Puoi proseguire il programma agricolo della coalizione sostenuta da Giovanna Marano a partire dall'ultima frase riportata?

━━ SEZIONE DEL DOCUMENTO

La coalizione che sostiene Giovanna Marano ha reso pubblico questo programma per l'agricoltura:
Agricoltura di prossimità e alimentazione sostenibile
Fino ad oggi.
» Negli ultimi cinque anni l’agricoltura siciliana ha perso oltre 50 mila aziende. Malgrado le conseguenze della crisi che rischiano di mettere fuori mercato altre migliaia di imprese agricole siciliane, resta vivo un tessuto di circa 230 mila aziende. È un tessuto produttivo che, senza considerare l’indotto, assicura più di 15 milioni di giornate lavorative ad oltre 130 mila braccianti, producendo 4,5 miliardi di euro.
» Oggi questa realtà si trova a dover subire una riduzione di reddito stimata del 25%, una perdita di ricchezza
attorno agli 800 milioni di euro per l’intero comparto.
» Un altro fattore di indebolimento delle aziende agricole siciliane deriva dall’impossibilità di un reale
accesso al credito.
» Negli ultimi dieci anni la cementificazione ha divorato il 28% di terreno all’agricoltura, mettendo a rischio il patrimonio paesaggistico siciliano e aumentando la dipendenza dall’estero di derrate alimentari.
» Nell’agricoltura siciliana, più che in altri settori economici, si vive il paradosso di “comprare i palazzi per rivendere i mattoni”. Il modello produttivo agricolo siciliano è troppo dipendente da mezzi di produzione
(chimici, meccanici, assicurativi e finanziari) esterni al settore primario. Acquistiamo materie seconde e rivendiamo le nostre materie prime.
» Il disavanzo della bilancia agroalimentare siciliana (la differenza tra i prodotti agricoli che vendiamo fuori dalla Sicilia e quelli che acquistiamo per i consumi primari delle famiglie) è di circa 9 miliardi, vale a dire 1,5 volte il deficit del bilancio regionale.
D’ora in poi.
» L’agricoltura siciliana deve riorientare l’offerta verso il mercato locale (5 milioni di siciliani che mangiano ogni giorno) e verso quello extraregionale delle eccellenze.

━━━━
━━ DATI FORNITI

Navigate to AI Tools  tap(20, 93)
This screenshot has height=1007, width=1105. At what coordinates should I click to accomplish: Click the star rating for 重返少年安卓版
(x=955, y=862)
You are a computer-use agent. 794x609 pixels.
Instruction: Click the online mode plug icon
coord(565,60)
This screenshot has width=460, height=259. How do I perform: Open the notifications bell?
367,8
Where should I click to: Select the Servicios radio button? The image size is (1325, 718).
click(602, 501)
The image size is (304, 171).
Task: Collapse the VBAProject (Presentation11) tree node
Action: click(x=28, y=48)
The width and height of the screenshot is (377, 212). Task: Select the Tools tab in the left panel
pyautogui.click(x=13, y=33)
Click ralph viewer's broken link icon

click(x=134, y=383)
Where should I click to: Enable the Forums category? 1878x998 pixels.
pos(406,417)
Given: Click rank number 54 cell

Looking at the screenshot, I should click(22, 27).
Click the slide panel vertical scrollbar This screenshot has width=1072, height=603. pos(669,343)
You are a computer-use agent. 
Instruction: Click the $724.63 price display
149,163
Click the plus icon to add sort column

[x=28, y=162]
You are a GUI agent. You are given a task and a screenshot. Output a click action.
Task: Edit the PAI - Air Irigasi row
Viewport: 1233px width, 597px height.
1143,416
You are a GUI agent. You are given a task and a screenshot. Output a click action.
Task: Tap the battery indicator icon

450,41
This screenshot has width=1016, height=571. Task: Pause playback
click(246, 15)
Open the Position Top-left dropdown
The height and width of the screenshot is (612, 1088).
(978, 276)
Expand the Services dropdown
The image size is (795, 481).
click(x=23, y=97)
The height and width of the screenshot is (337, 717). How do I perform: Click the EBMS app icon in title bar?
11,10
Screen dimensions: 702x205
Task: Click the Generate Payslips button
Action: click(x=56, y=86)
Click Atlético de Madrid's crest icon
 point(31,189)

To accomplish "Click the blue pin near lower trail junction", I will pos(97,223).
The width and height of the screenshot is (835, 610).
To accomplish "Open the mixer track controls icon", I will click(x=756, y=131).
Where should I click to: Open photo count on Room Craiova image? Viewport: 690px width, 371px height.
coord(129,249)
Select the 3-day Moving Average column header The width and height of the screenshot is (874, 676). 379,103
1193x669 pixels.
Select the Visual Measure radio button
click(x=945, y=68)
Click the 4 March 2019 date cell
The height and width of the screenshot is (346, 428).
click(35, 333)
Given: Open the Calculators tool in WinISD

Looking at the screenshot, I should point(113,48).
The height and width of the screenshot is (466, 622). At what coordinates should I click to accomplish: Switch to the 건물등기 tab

━━━━

RISPOSTA ALL'ESERCIZIO |
» Occorre puntare a costruire strutture associative per la concentrazione dell’offerta, con una valorizzazione commerciale del prodotto, riducendo i costi di produzione e la filiera commerciale.
» Difendere le aree rurali e l’agricoltura delle aree interne.
» Potenziare i controlli sui prodotti provenienti da paesi terzi, costituendo una cabina di regia tra tutte le
autorità preposte ai controlli sanitari e doganali.
» Attuare azioni di contrasto alla criminalità nelle campagne, realizzando un protocollo d’intesa tra le
forze dell’ordine, gli enti locali, le organizzazioni del settore agricolo e puntare alla trasparenza sui prezzi e sui processi di transazione commerciale.
» Realizzare un marchio unico regionale di Sicilia nel cui ambito si sviluppi la difesa dalle imitazioni e la promozione dei prodotti tipici regionali.
» Garantire per ampie fasce del territorio, come nel caso della limonicoltura della fascia Ionica, una politica di salvaguardia del territorio e di valorizzazione del paesaggio.
» Riorganizzare la ricerca e l’assistenza tecnica in agricoltura in armonia con l’attività delle università e dei
centri di ricerca, nonché degli Istituti sperimentali.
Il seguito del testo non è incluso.